Most large office buildings, malls, warehouses and other commercial facilities have extensive heating, ventilation and air-conditioning systems that keep them comfortable all year long. Industrial plants often have additional facilities to provide electrical power, steam or other services. Stationary engineers and boiler operators control and maintain these systems, which include boilers, air-conditioning and refrigeration equipment, diesel engines, turbines, generators, pumps, condensers and compressors. They also maintain records of relevant events and facts related to the operation and maintenance of this equipment.
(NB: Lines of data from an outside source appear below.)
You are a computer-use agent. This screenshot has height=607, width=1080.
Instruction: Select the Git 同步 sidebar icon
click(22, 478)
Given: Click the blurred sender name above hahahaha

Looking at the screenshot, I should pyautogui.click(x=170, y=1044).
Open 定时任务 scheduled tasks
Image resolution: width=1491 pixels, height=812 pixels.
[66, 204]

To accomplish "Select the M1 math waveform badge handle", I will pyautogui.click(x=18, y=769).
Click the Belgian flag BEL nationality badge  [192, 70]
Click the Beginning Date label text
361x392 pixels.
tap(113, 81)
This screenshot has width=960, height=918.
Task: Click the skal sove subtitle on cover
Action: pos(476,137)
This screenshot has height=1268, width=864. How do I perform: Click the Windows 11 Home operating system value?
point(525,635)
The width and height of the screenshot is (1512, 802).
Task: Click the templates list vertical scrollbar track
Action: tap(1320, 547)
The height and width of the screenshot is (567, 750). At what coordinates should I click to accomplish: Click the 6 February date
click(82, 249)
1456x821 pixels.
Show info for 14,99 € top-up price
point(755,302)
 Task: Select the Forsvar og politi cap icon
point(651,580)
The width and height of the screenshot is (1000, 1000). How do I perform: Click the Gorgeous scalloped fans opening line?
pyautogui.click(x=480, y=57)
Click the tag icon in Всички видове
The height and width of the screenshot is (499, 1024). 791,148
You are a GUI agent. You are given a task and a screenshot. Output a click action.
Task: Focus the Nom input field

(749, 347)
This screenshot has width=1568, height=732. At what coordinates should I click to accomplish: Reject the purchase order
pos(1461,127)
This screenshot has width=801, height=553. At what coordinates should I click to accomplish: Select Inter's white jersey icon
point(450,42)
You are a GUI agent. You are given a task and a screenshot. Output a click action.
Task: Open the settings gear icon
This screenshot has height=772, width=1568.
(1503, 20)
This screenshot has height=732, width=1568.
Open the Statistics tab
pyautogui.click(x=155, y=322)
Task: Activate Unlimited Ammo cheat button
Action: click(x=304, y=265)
When working with steam boilers, for example, stationary engineers and boiler operators observe, control and record steam pressure, temperature, water level, chemistry, power output, fuel consumption and emissions from the boiler.In a large building or industrial plant, a senior stationary engineer may be in charge of all mechanical systems in the building and may supervise a team of assistant stationary engineers, turbine operators, boiler tenders, and air-conditioning and refrigeration operators and mechanics. In a small building or industrial plant, there may be only one stationary engineer.
Stationary Engineering is designed to acquaint individuals with stationary maintenance procedures for boiler installers. Individuals will be introduced to techniques used to analyze, troubleshoot, evaluate and diagnose instrumentation used to monitor boiler operations. This program course conforms to the City of Houston’s code requirements for the boiler licensure exam.